Filename Description Input Output Misc.
dane-validation-stat.py It calculates stats of dane validation results. the output of dane-validation.py
(e.g., dane_output_[city]/ in dane_validation_output.tar.gz)
dane_valid_stat_output.tar.gz -
dnssec-stat.py It calculates stats of dnssec validation results. the output of dnssec.py
(e.g., dnssec_output_[city]/ in dnssec_output.tar.gz)
dnssec_stat_output.tar.gz -
starttls-error-stat.py It calculates the stats of STARTTLS scanning errors. the output of starttls-error.py
(e.g., starttls_error_output_[city]/ in starttls_error_output.tar.gz)
starttls_error_stat_output.tar.gz -
check-incorrect-stat.py It calculates stats of dane validation failure reasons. the output of check-incorrect.py
(e.g, incorrect_output_[city]/ in check_incorrect_output.tar.gz)
check_incorrect_stat_output.tar.gz -
rollover-candidate-sub.py It finds the domains who have conducted rollover. the output of rollover-candidate.py
(e.g., rollover_cand_output_virginia/ in rollover_candidate_output.tar.gz)
rollover_cand_merged_output.tar.gz -
rollover-stat.py It calculates stats of rollover behavior of domains. the output of rollover.py
(e.g., rollover_output_virginia/ in rollover_output.tar.gz)
rollover_stat_output.tar.gz Section 5.5, Key Rollover
valid-dn-stat.py It calculates stats of DANE-valid domains for each TLD. the output of valid-dn.py
(e.g., valid_dn_virginia/ in valid_dn_output.tar.gz)
valid_dn_stat_output.tar.gz -
alexa1m-dane-stat.py It calculates stats of Alexa 1M domains who have TLSA records. alexa1m-mx, alexa1m-tlsa, alexa-top1m.csv alexa_dane_stat_output.tar.gz -

3. Running our measurement codes to get your own raw datasets (TLSA records and their certificates)

This section introduces our source codes that we used to collect our datasets. We used these source codes to collect TLSA records and their certificates by sending average 11,972 TLSA record lookups as well as the certificate chains every hour from July 11, 2019 to October 31, 2019. We refer to these measurements as the Hourly dataset.

What about Daily dataset? Because the Daily dataset that contains every domain names under top level domains was collected using zone files that are given under agreement with registries, we cannot make them just publicly available. Instead, we provide intermediary data (e.g. tlsa-counts.csv) extracted from the Daily dataset which is needed to run our scripts.

Scanning source codes

Filename Descrption Download
tlsa-scan.go It fetches TLSA records from a list of domains. link1
starttls-scan.go It collects certificates via STARTTLS. link
1 This requires the following third-party libraries: Unbound, Unbound Golang Wrapper, and ldns.

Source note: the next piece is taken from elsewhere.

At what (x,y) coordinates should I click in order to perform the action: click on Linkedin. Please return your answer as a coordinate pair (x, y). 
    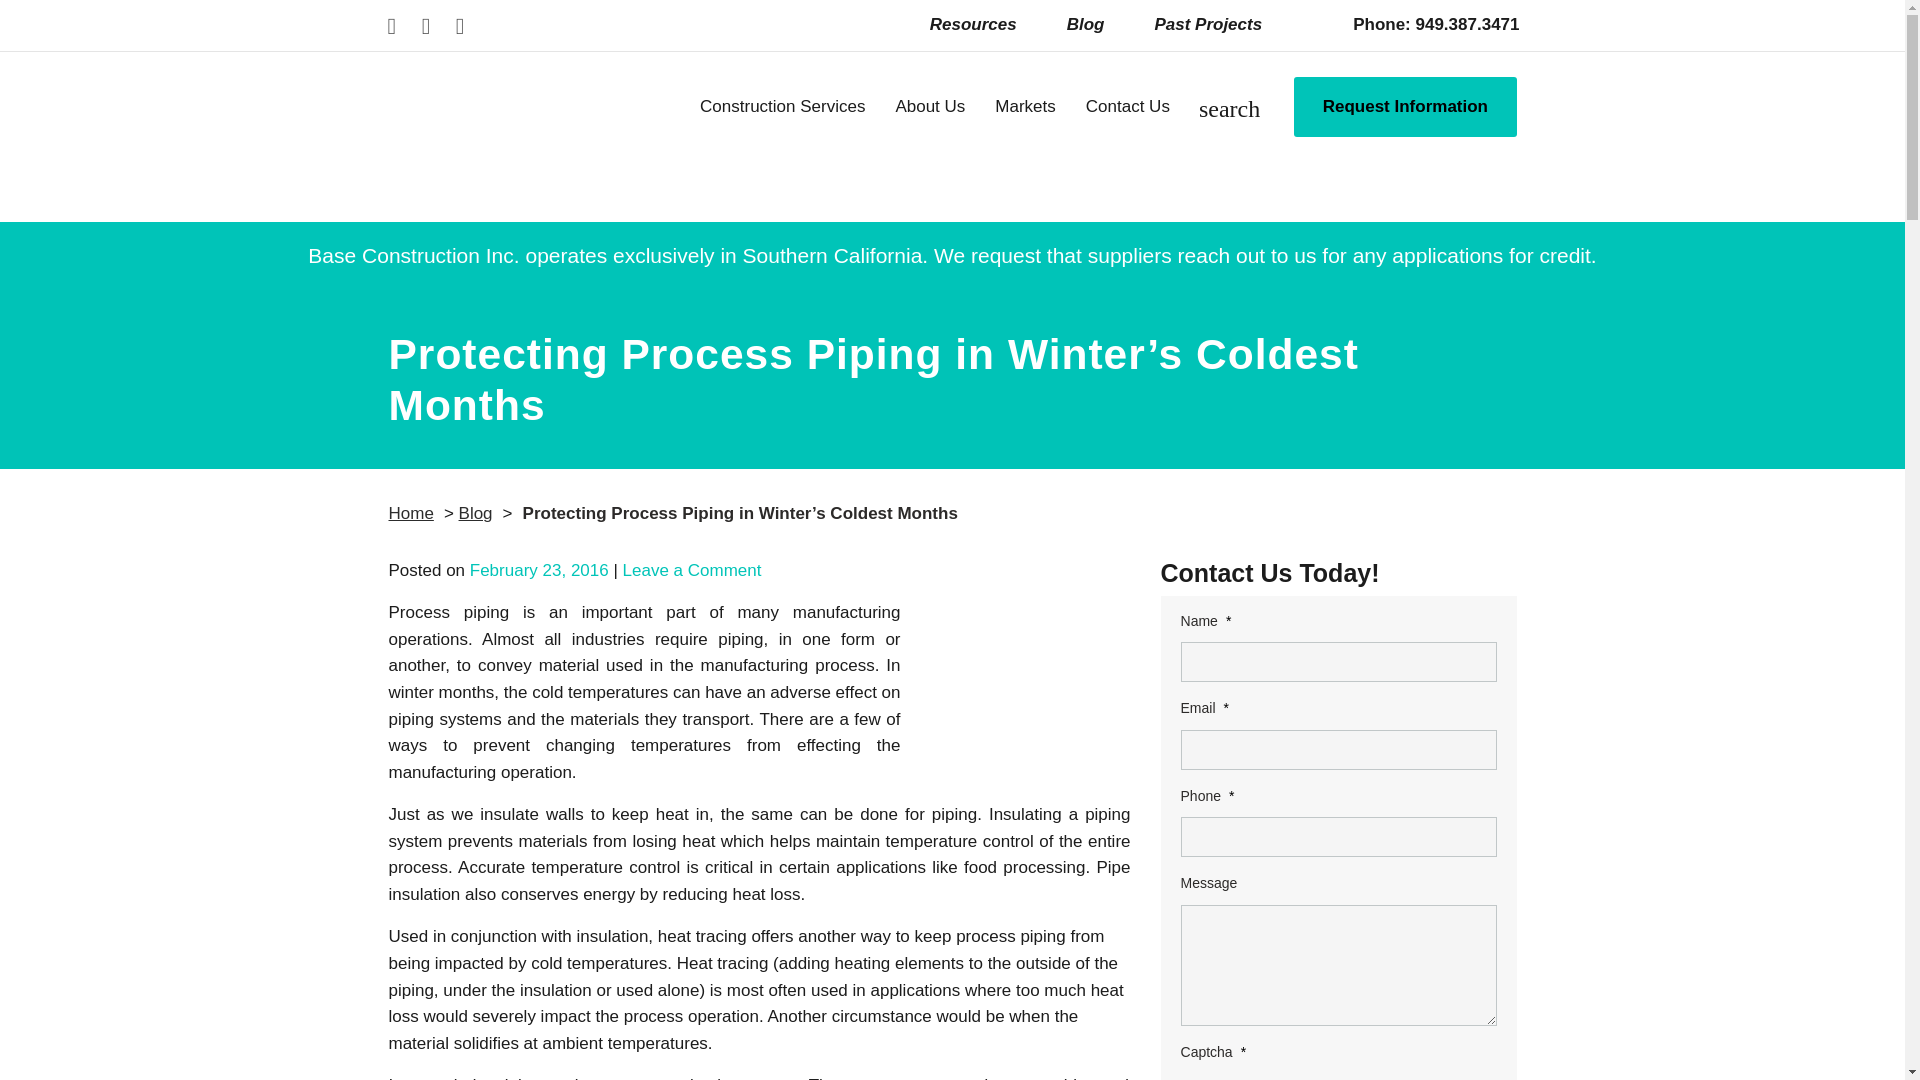
    Looking at the image, I should click on (426, 25).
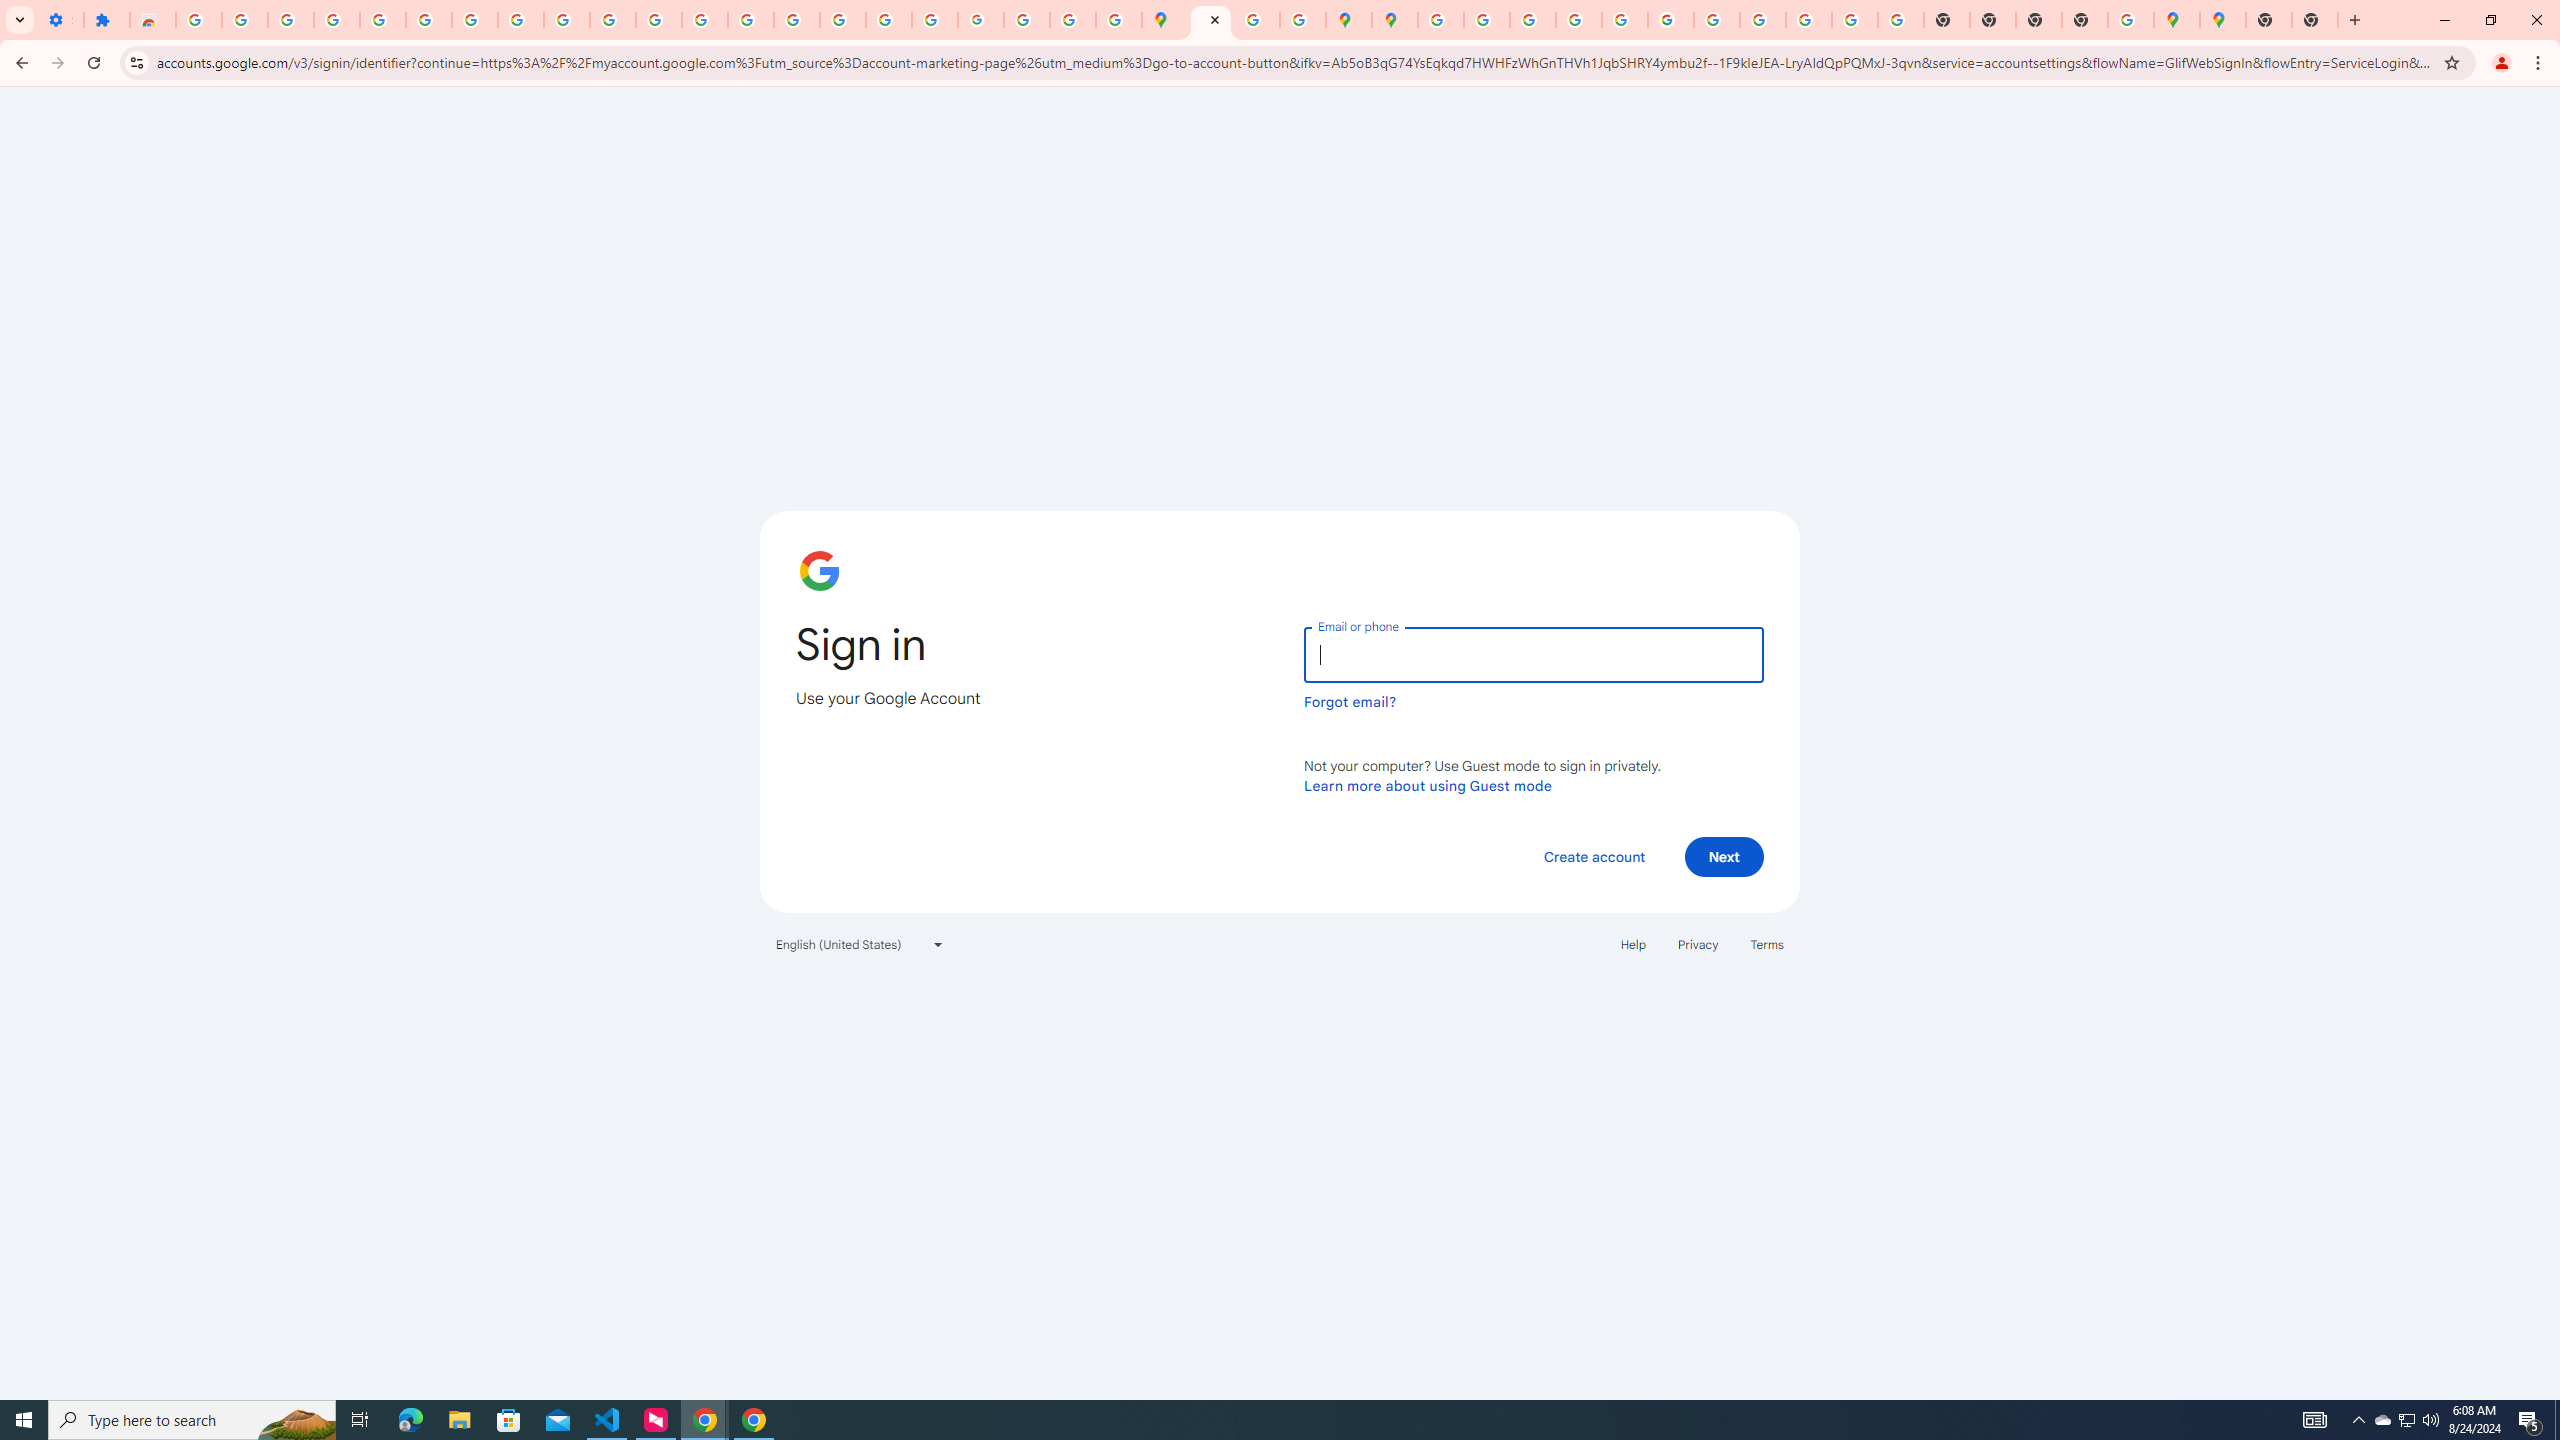  Describe the element at coordinates (244, 20) in the screenshot. I see `Delete photos & videos - Computer - Google Photos Help` at that location.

How to scan TLSA records and their certificates

1. Scan TLSA records

The script tlsa-scan.go will read a list of domains in the mx-with-tlsa file and collect their TLSA records. The output has the following format.

TLSA-base-domain Vantage point DNSSEC validity 1 TLSA records2
_25._tcp.mail.ietf.org. Virginia Secure AACBoAABAAIAB…
_25._tcp.mail.tutanota.de. Virginia Secure AACBoAABAAIA…

1 The result of DNSSEC validation: Secure indicates that a domain can be validated. Insecure indicates that a domain cannot be validated because it does not have a DS record. Bogus indicates that a domain cannot be validated because it has invalid DNSSEC records such as expired RRSIGs.

2 TLSA records: wire formatted TLSA records (base64 encoded)

2. Scan STARTTLS certificates

The script starttls-scan.go will read a list of domains in the mx-with-tlsa file and collect certificates presented via STARTTLS. The output has the following format.

Domains Port Vantage point Status1 # of presented certificates2 Certificates3
mail.ietf.org 25 Virginia Success 4 LS0RUaAB…, WjGdVBWYi…, 0s3FTFRuZ1…, eFKdDRBO…
mail.tutanota.de. 25 Virginia Success 4 LSSf7JanC…, ODlF4NEF…, SA3S29K…, Z1RstKS…

1 Whether a certificate has been successfully fetched or not.

2 The number of certificates presented via STARTTLS.

3 A list of base64 encoded (PEM format) certificates (each certificate is comma seperated).